SmugMug starts at $40 a year to upload unlimited photos; $60 if videos are included. Phanfare starts at $99 yearly for unlimited backup and full-resolution downloads. (Fine-print ads tout $29 yearly Phanfare subscriptions, but that’s for low-res images.)

Online backup

If you have more than just photos, and need lots of space, look at a pure online backup service, like Carbonite or CrashPlan.

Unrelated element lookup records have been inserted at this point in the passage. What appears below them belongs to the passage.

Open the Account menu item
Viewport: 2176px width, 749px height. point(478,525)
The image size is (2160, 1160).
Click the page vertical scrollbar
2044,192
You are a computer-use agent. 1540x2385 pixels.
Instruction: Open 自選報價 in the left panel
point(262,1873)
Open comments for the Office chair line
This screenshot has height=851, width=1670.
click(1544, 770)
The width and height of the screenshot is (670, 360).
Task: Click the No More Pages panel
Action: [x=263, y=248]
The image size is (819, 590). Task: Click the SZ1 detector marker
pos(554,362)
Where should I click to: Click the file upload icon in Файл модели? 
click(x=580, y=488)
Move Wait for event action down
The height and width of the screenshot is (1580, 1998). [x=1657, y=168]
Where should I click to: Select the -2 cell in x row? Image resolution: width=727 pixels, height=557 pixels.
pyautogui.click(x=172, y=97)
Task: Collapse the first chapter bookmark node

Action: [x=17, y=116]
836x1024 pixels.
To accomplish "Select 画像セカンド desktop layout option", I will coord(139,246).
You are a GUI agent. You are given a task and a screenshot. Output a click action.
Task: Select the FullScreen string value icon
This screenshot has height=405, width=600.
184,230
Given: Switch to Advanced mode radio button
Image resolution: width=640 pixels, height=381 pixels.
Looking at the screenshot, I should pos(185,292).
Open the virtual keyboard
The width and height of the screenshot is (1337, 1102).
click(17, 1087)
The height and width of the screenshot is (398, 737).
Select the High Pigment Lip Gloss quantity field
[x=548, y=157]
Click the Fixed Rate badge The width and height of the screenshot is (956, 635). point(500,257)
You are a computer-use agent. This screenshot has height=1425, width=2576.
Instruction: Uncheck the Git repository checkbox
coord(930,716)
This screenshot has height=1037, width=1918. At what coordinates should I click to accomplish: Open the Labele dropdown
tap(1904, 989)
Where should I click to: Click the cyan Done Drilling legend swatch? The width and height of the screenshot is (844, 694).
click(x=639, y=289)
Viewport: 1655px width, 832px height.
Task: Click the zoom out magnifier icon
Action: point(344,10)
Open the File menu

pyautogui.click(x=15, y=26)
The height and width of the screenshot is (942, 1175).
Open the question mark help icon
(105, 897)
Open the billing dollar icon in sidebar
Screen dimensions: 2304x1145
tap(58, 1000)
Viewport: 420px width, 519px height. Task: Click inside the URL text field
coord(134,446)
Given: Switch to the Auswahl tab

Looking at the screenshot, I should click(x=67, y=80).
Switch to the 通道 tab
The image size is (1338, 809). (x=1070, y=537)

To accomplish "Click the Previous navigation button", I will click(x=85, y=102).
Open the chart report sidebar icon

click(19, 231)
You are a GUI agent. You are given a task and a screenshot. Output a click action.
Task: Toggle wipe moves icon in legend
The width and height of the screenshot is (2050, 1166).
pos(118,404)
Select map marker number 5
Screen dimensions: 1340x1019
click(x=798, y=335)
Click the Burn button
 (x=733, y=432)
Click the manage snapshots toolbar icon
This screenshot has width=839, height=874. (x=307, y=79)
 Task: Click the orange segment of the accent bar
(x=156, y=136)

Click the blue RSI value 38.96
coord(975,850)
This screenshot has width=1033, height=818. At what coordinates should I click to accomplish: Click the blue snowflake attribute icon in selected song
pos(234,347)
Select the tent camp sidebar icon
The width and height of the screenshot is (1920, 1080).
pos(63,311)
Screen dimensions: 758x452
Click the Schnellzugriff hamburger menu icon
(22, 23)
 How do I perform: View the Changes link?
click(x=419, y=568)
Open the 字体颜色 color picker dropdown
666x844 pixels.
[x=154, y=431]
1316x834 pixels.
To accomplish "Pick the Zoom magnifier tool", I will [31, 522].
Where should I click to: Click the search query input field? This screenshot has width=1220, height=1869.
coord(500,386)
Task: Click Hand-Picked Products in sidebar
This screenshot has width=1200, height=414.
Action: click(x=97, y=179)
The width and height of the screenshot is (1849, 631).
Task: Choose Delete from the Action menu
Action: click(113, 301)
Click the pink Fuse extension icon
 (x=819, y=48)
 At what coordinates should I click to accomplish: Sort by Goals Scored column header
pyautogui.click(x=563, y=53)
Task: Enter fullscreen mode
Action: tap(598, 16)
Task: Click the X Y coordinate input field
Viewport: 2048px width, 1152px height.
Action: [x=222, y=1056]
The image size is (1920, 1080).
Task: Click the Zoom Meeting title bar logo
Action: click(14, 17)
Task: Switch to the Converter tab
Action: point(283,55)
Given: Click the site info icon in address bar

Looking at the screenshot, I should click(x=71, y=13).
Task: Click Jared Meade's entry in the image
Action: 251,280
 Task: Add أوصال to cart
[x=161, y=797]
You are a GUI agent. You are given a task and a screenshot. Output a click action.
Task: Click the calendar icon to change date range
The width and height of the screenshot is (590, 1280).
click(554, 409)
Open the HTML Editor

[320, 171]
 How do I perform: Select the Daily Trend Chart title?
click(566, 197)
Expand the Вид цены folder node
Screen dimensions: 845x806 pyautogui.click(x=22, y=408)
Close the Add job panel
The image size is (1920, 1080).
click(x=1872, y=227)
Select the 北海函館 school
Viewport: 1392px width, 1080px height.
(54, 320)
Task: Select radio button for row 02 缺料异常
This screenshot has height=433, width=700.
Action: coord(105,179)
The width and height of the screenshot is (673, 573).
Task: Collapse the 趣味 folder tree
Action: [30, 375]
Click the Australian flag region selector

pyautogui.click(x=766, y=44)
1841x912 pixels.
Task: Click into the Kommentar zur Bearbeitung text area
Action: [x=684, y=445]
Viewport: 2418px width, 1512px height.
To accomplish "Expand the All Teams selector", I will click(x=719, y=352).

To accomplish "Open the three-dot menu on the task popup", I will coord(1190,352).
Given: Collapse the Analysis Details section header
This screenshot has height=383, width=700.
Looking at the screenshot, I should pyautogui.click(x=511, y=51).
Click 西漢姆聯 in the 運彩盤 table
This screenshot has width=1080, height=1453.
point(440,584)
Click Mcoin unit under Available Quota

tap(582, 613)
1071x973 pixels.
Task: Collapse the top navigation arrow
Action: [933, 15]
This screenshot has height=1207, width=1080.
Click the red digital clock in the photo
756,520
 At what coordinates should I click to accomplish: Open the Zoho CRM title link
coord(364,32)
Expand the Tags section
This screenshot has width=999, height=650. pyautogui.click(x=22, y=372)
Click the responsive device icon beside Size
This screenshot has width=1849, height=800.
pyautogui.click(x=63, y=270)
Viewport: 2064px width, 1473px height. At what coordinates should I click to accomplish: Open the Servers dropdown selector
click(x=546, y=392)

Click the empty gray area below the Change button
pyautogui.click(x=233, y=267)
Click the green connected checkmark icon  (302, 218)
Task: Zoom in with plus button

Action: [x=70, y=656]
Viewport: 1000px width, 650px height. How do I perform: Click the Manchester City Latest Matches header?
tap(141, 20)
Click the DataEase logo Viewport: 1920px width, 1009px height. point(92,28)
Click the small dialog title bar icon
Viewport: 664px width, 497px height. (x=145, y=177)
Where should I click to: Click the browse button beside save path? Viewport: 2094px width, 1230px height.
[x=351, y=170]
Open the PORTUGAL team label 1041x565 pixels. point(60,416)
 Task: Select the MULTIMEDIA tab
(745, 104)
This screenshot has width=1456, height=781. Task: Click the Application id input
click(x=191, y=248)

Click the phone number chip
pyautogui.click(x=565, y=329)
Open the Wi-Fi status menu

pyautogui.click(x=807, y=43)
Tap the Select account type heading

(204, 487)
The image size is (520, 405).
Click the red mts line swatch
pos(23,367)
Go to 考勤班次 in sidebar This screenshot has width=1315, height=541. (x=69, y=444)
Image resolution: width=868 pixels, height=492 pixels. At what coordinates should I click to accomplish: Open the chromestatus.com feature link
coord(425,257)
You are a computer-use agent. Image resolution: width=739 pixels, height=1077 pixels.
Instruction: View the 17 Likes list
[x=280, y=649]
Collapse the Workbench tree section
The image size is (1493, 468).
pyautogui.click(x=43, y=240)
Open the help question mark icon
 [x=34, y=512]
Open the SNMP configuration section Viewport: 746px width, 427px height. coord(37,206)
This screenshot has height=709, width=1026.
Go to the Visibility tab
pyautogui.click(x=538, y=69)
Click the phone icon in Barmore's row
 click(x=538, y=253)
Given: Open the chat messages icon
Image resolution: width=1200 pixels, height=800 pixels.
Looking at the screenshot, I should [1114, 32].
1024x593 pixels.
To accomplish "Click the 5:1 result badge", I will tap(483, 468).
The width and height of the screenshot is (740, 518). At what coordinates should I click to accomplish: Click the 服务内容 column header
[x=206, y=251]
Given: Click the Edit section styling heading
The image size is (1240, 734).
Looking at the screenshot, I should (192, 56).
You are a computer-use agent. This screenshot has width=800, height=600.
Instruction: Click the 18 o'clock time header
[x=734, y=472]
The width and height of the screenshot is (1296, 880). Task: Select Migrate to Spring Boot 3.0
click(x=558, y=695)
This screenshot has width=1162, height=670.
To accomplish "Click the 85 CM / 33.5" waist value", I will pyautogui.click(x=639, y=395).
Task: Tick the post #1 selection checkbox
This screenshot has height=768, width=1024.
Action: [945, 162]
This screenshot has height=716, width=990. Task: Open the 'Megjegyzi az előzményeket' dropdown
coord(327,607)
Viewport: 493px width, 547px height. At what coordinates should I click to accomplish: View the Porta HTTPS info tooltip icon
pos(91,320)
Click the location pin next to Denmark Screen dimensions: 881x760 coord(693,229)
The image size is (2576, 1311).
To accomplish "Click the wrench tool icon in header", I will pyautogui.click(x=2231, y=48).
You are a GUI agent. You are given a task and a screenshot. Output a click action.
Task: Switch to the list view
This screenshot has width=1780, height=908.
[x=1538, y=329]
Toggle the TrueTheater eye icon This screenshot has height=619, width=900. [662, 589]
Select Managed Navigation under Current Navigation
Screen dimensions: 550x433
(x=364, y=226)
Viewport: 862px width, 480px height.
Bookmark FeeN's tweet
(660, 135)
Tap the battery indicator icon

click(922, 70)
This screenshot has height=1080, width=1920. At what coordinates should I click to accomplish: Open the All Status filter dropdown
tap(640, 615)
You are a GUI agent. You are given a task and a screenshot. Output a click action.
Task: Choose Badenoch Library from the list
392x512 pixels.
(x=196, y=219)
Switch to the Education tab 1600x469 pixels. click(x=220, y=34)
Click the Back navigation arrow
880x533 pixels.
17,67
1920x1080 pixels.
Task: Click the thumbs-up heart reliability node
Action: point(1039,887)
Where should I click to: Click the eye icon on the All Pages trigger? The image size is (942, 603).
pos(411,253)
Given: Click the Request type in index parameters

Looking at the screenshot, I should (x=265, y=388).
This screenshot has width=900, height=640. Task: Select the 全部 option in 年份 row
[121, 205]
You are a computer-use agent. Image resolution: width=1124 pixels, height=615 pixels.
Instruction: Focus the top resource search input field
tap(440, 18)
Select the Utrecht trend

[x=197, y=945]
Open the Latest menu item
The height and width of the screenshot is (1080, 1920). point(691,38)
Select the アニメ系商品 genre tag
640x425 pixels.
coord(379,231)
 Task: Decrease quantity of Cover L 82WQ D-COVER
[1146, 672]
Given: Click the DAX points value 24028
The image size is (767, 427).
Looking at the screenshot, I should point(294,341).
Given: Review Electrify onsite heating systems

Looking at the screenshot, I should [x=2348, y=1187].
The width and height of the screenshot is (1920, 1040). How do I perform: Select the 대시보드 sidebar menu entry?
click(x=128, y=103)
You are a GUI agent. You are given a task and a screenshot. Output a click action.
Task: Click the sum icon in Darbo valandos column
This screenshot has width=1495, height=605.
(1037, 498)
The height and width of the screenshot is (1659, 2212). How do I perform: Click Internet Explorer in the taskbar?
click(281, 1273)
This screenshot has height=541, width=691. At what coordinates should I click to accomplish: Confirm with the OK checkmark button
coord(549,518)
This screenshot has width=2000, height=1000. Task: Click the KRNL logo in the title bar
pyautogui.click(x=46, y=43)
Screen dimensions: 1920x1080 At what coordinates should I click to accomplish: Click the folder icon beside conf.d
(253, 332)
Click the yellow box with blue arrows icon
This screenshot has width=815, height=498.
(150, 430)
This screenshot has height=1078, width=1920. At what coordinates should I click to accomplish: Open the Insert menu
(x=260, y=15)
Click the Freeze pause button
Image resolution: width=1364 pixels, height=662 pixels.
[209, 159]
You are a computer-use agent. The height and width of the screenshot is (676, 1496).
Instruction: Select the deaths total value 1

Carbonite, which owns Phanfare, backs up 300 million files daily. Once you sign up, it starts to pick up everything you have on your hard drive. It’s easy, especially if you use Windows computers. But for $59 a year, it only updates additions to your photo collection on your computer’s main C hard drive. For Carbonite to also grab photos from an external hard drive, you’ll have to pay $99. And if you use Apple computers, Carbonite won’t back up your external hard drive unless you pay the $225 annual business rate.

Competing cloud backup site CrashPlan costs $49.99 yearly, and it doesn’t care whether your data is on the C drive or an external hard drive. It picks up data from both, without you having to pay extra.

Cloud storage

For folks who don’t need automatic backup, but instead want to take a more active approach, Dropbox, Google Drive, and Microsoft’s SkyDrive let you manually store files online, share and instantly access them. All offer free options — 2 GB of free storage for Dropbox, 5 GB for Google, and 7 GB for SkyDrive. But you’ll want more. Dropbox is $99 yearly for 100 GB. Google charges $30 yearly for 25 GB or $60 for 100 GB. And SkyDrive is $10 yearly for another 20 GB of storage or $50 for 100 GB.

There are desktop uploaders and mobile apps to make the transfer and access process quicker.

Bottom line

The hard drive or flash drive option is the cheapest and easiest, but not the safest. Drives can fail. Online services are more expensive, but more secure. With more of us switching back and forth between our computers, phones, and tablets, such services are the best way to get access to our data from wherever we are.